Methods: A randomized control trial was completed of 75 consecutive patients between ages 18 to 65 with AATR. All patients underwent direct surgical repair with Kessler technique with vicryl suture. Tantalum beads were placed in both the distal and proximal parts of the tendon rupture site. The patients were randomized into three groups: restricted weightbearing until week 7 followed by full weightbearing at week 8 (LWB+IMMOB), ankle range of motion exercises were performed but weightbearing was restricted until week 7 followed by full weightbearing at week 8 (LWB+MOB), and lastly, immediate partial weightbearing postoperatively and full weightbearing by week 5 (EWB+MOB). The primary outcome measured was blinded and was tendon elongation. Secondary outcomes were not blinded but included mechanical properties, such as isometric plantar flexion, ankle joint range of motion, maximal plantar flexion muscle strength, tendon cross-sectional area, muscle cross-sectional area, heel-rise test and patient-reported outcomes.

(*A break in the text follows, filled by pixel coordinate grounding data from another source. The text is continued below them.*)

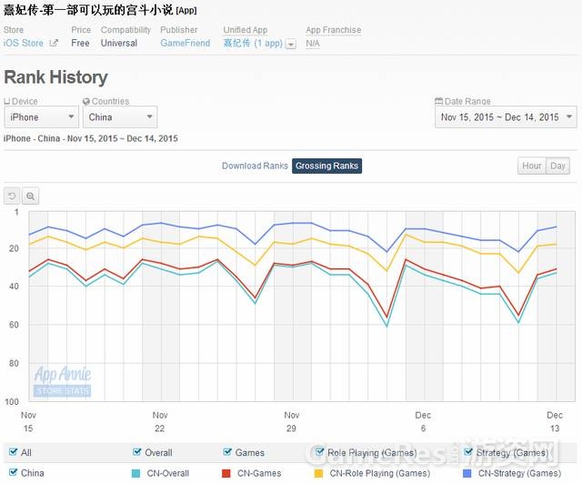Click the App Annie Store Stats logo
This screenshot has height=484, width=582.
[x=63, y=381]
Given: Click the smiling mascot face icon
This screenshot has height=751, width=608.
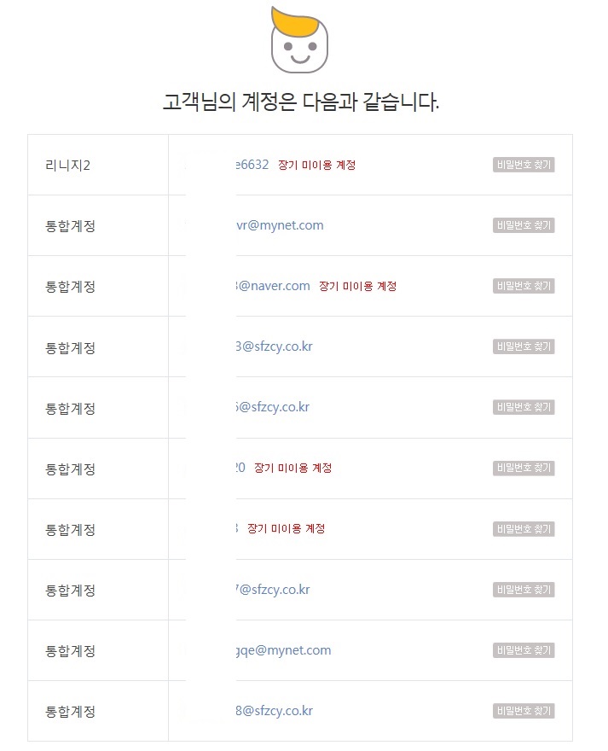Looking at the screenshot, I should pyautogui.click(x=299, y=43).
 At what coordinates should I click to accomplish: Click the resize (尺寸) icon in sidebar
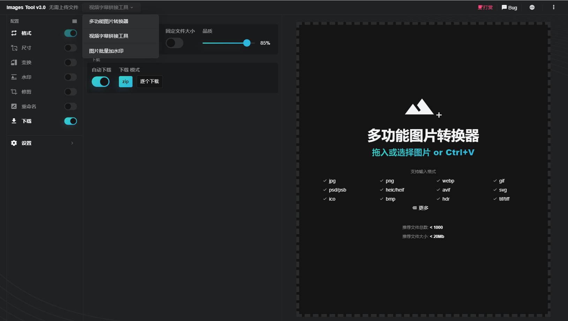coord(14,48)
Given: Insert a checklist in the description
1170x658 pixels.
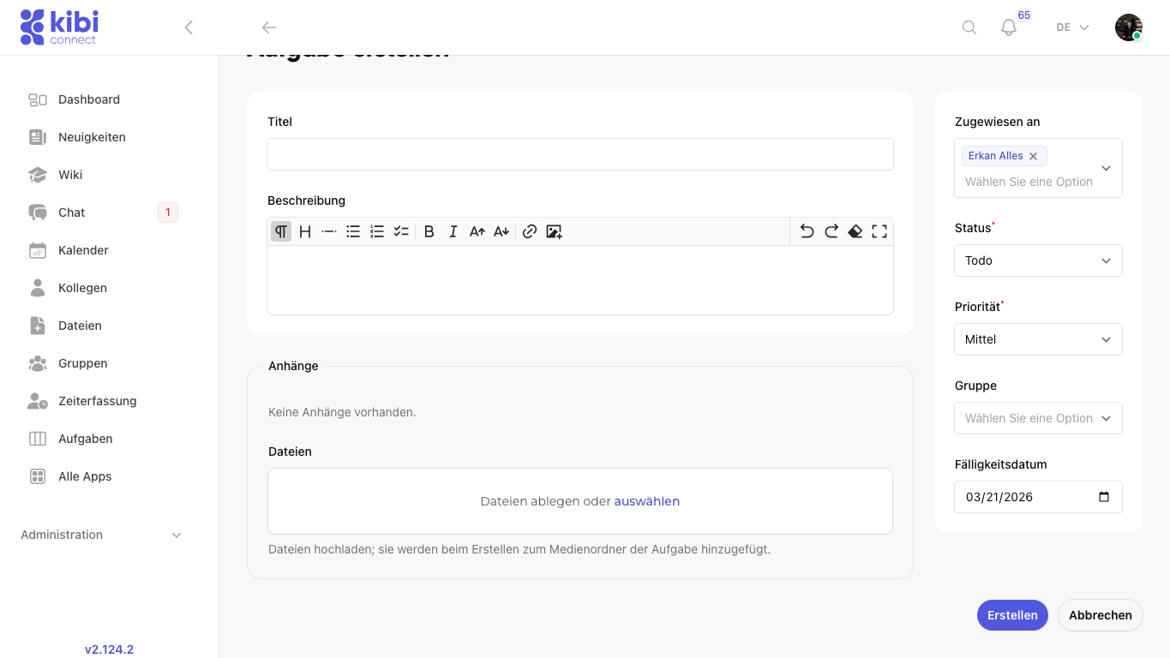Looking at the screenshot, I should coord(401,231).
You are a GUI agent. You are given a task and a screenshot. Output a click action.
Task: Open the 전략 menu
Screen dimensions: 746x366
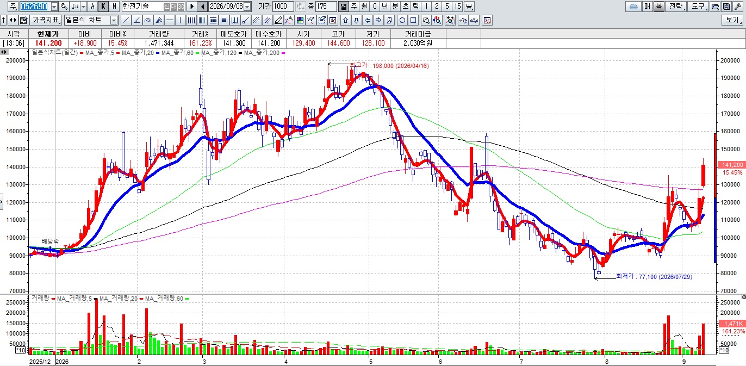(676, 7)
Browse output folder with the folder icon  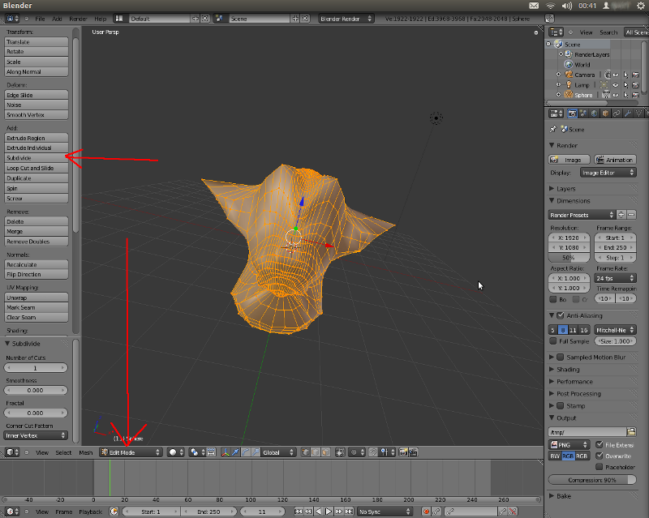click(632, 432)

Results: There was no significant difference between groups demographically with sex, age, body mass index and days from rupture to surgery. There was no difference between rehabilitation groups in regard to tendon elongation. All groups demonstrated increased elongation with approximately 50 percent of elongation taking place in the initial three months and the remaining 50 percent occurring in the subsequent three months. There was no difference between groups with secondary outcomes. Tendon cross-sectional area increased in size in all groups in the postoperative period. The medial and lateral gastrocnemius muscle cross-section increased in size from six to 26 weeks. The soleus muscle cross section declined from weeks six to 26 weeks and did not recover at 52 weeks. With heel rise index representing overall triceps surae endurance, capacity only recovered 63 percent to 70 percent compared to the uninjured side at one year. Patient-reported outcomes and time to return to activity had no meaningful improvements beyond one year. Seven complications were reported of the 75 patients with no group effect.
Conclusions: The authors concluded that the results of this study suggest increased tendon elongation and stiffness for at least six months postoperatively. However, there were no differences in the primary or secondary outcomes with various rehabilitation loading patterns in the initial eight weeks after surgical repair. Achilles tendon elongation continued for up to six months after surgery, and muscle strength, muscle endurance and patient-reported outcomes did not reach normal values, collectively demonstrating that the time to recover full function after rupture is at least one year. It is unknown if a controlled loading paradigm may be important beyond the initial two to three months after repair.